Bringing just one dog into a household can be a major decision, especially if you have chosen to rescue a dog with issues or are starting over with a new puppy. However, there are pluses and minuses in considering adding a second dog to your pack.
If you own a shy or insecure dog, having another dog – if selected properly – is definitely a plus. If you choose what we call a “mentor dog,” who is self-confident, relaxed and calm in social situations and environmentally well experienced, often their calmness can rub off on the less secure dog.
The shy dog will watch the mentor dog and gain confidence, sometimes even coming out of their shell when they see their buddy is doing just fine.
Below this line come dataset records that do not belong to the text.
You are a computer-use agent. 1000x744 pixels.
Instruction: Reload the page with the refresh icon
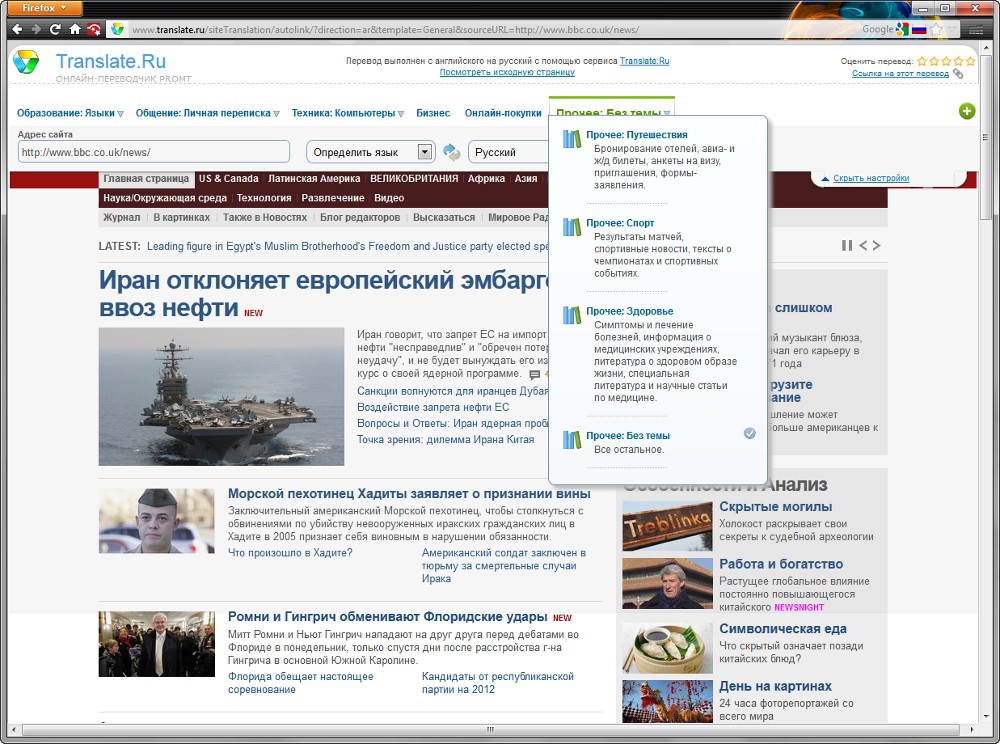(55, 29)
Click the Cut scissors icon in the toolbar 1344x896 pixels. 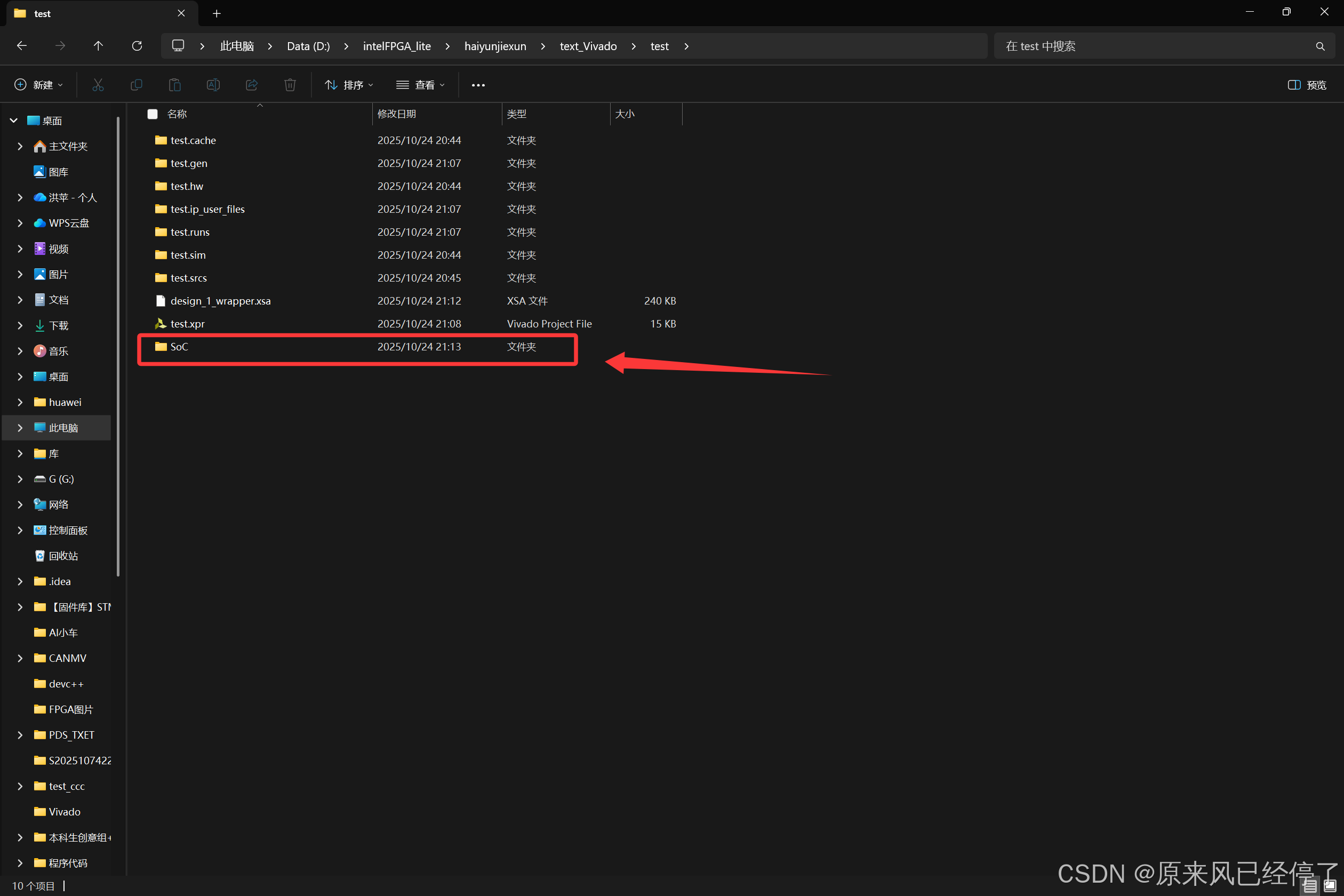pos(98,85)
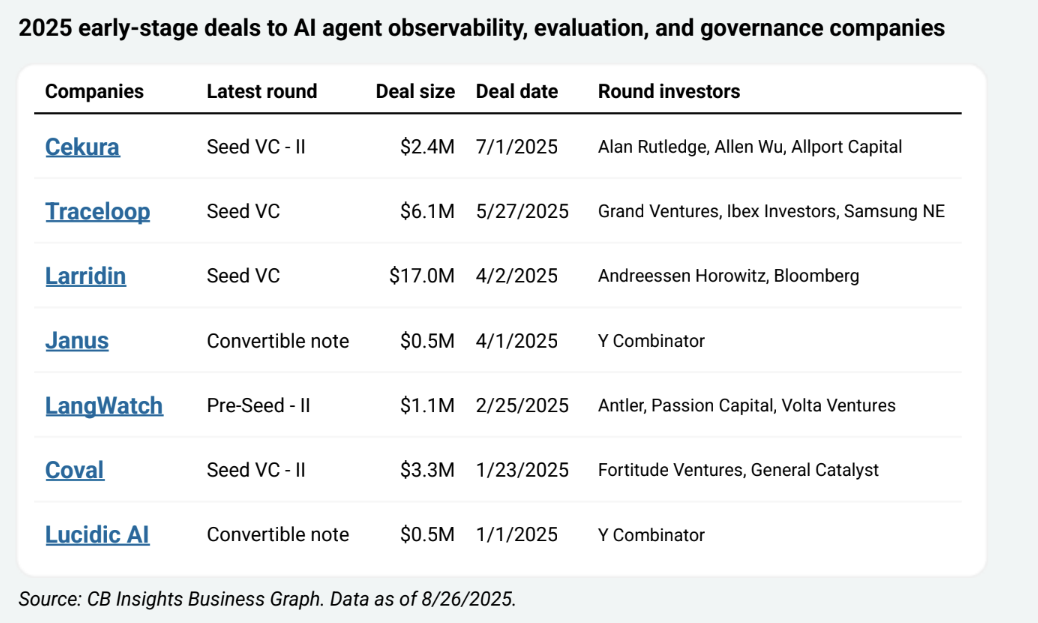Click the Round investors column header
The width and height of the screenshot is (1038, 623).
[x=669, y=91]
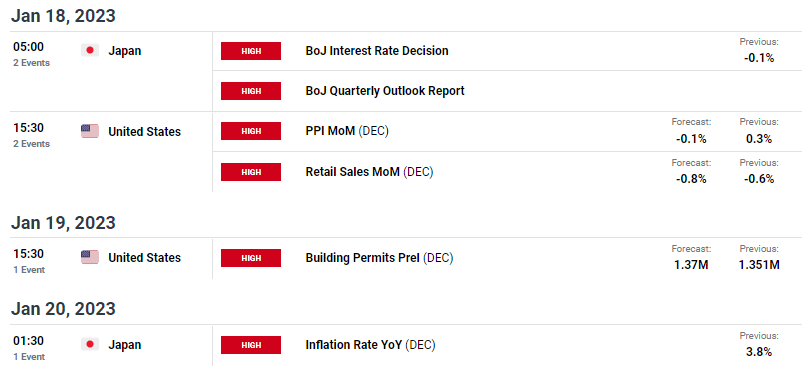This screenshot has height=375, width=802.
Task: Click the United States flag on Jan 19
Action: [90, 257]
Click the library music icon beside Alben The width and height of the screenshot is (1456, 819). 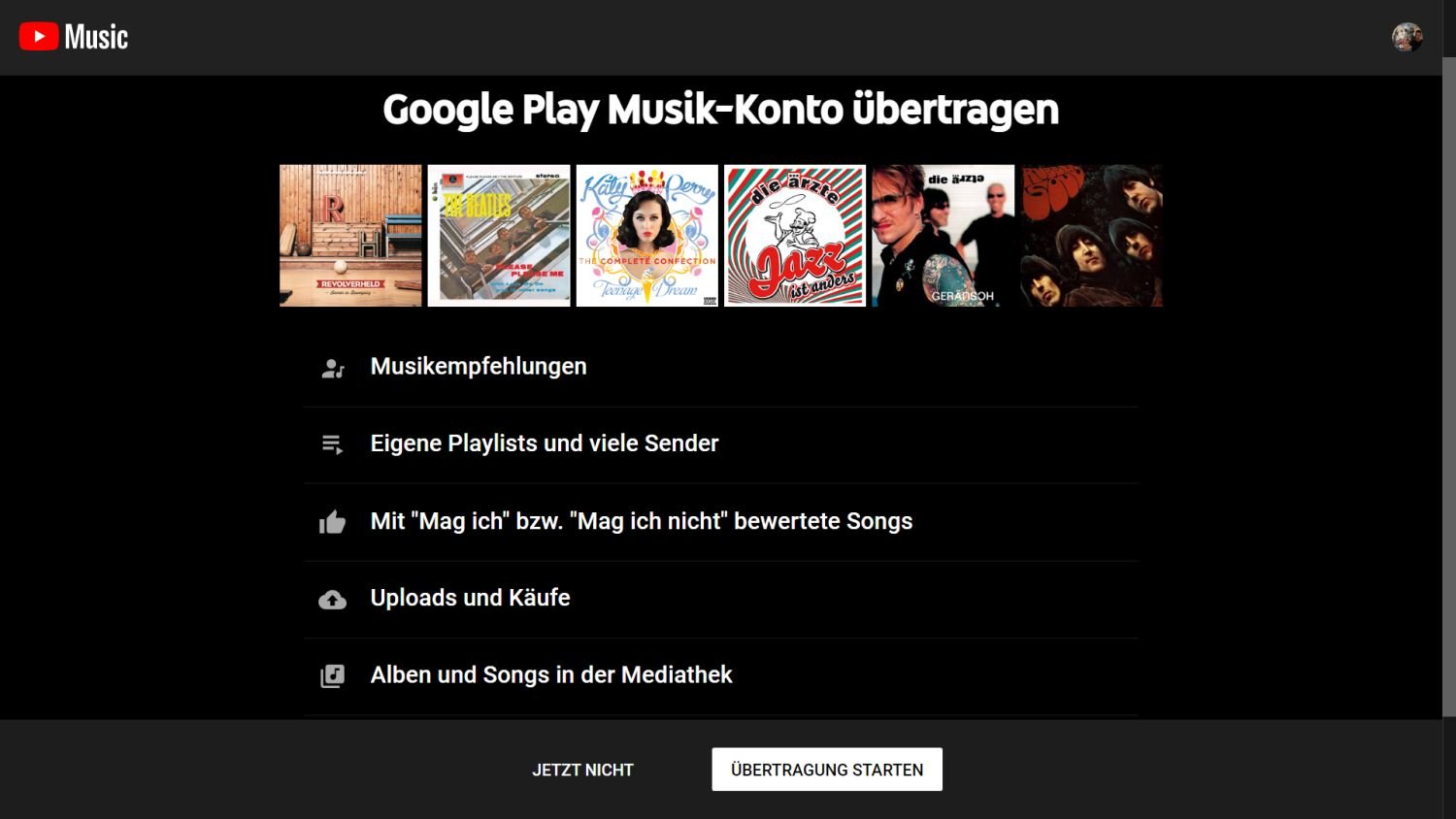[333, 675]
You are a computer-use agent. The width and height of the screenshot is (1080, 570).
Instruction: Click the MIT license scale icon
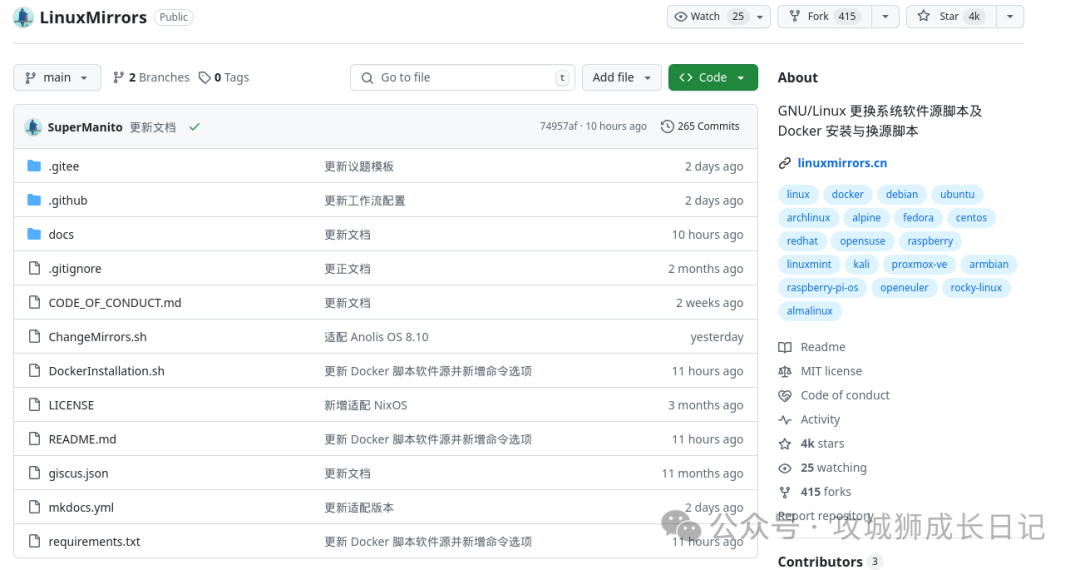(785, 371)
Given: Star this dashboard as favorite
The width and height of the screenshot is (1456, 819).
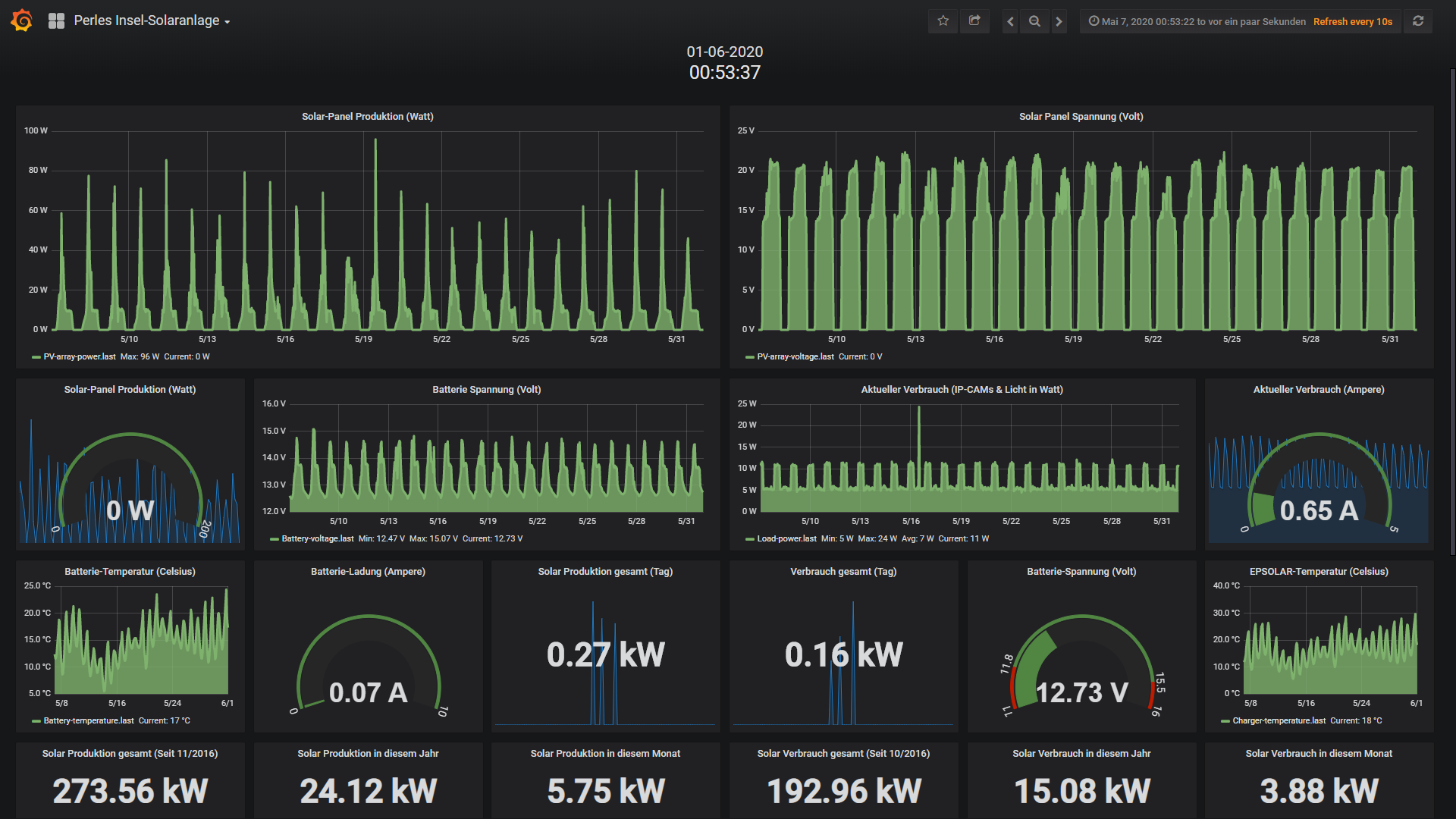Looking at the screenshot, I should [x=943, y=21].
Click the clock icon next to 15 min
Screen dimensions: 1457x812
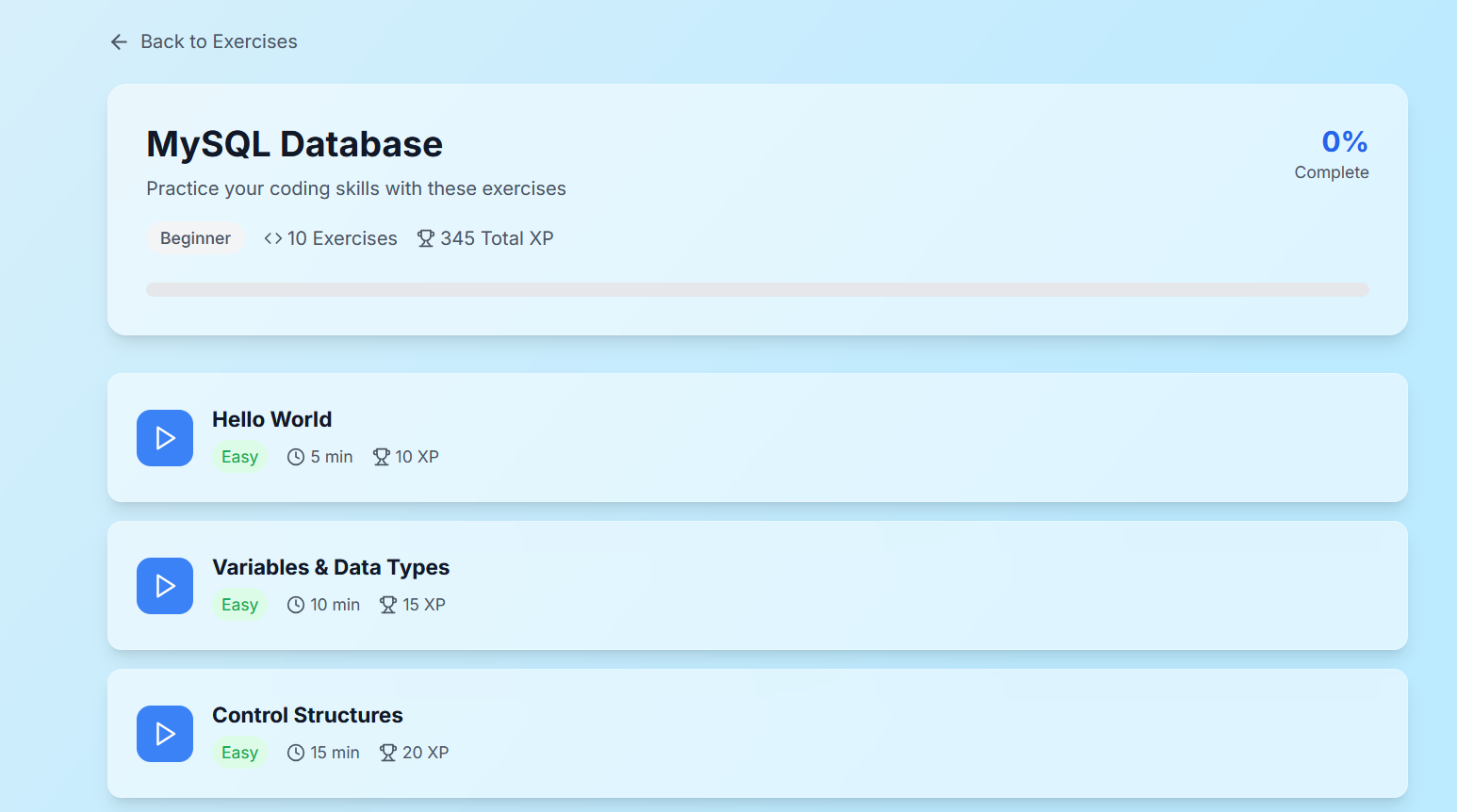click(x=296, y=753)
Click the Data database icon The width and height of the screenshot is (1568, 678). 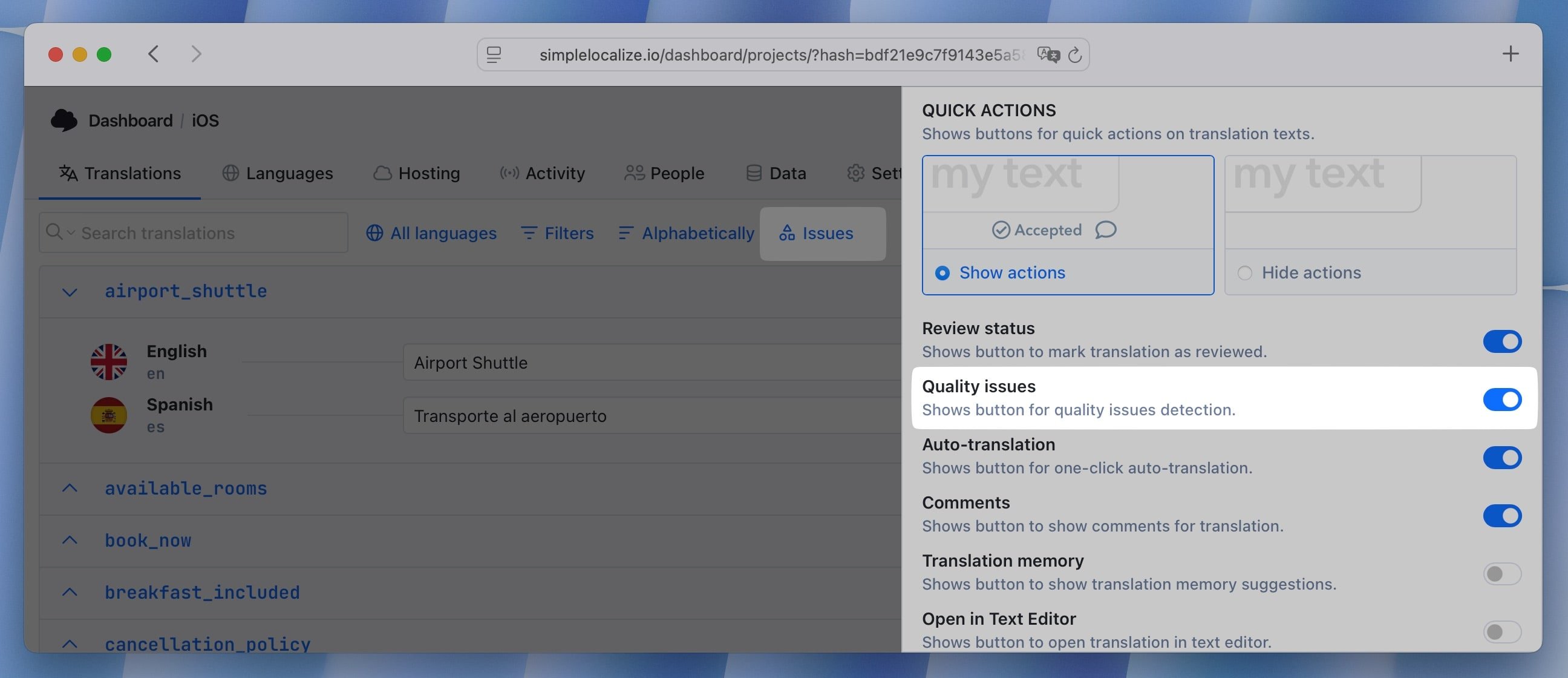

These two polar opposites make a great match and should be sought after. Having a dog that may even be older can do the trick for your insecure dog.
A dog that has lost a lifelong buddy but is still lively can also benefit from acquiring a new friend. It can bring new life and help them through their grief. This gives them something else to focus on and enables them to get on with their lives.
Often these dogs become needy and demanding if they are left alone without a new companion. Proper selection is critical here. You are not looking for a dog that reminds you or your dog of the one that passed, but one that stimulates new interest in life and activities. A dog that shares play styles and games will be the best companion.
Avoid a dog that puts stress on your dog. That might mean not getting a puppy. That might be too much for the older dog to deal with. If they are older, then chances are they will have limited tolerance for puppy behavior and antics.
Just because you have a big dog doesn’t mean that a smaller dog may not be appropriate. Some dogs like to nurture other dogs and small dogs may seem more puppyish. This way you can have small but without having to endure puppyhood.
How about a dog that may have infirmities, or a senior dog? Often these dogs settle right into your pack. Three-legged dogs, deaf or blind dogs … all are fabulous choices if they fit your lifestyle once your other dog has given the OK.
Having another dog avoids having to leave your dog home alone. This too can help to make them more secure as they watch the skills your other dog has.
The new dog selection is fraught with trial and error processes. Should you get opposite sex, different size, how close in age and energy? The additional dog is really a dog for your dog and only secondarily for you. While certain criteria for your desires should be met, remember this is a companion for your dog.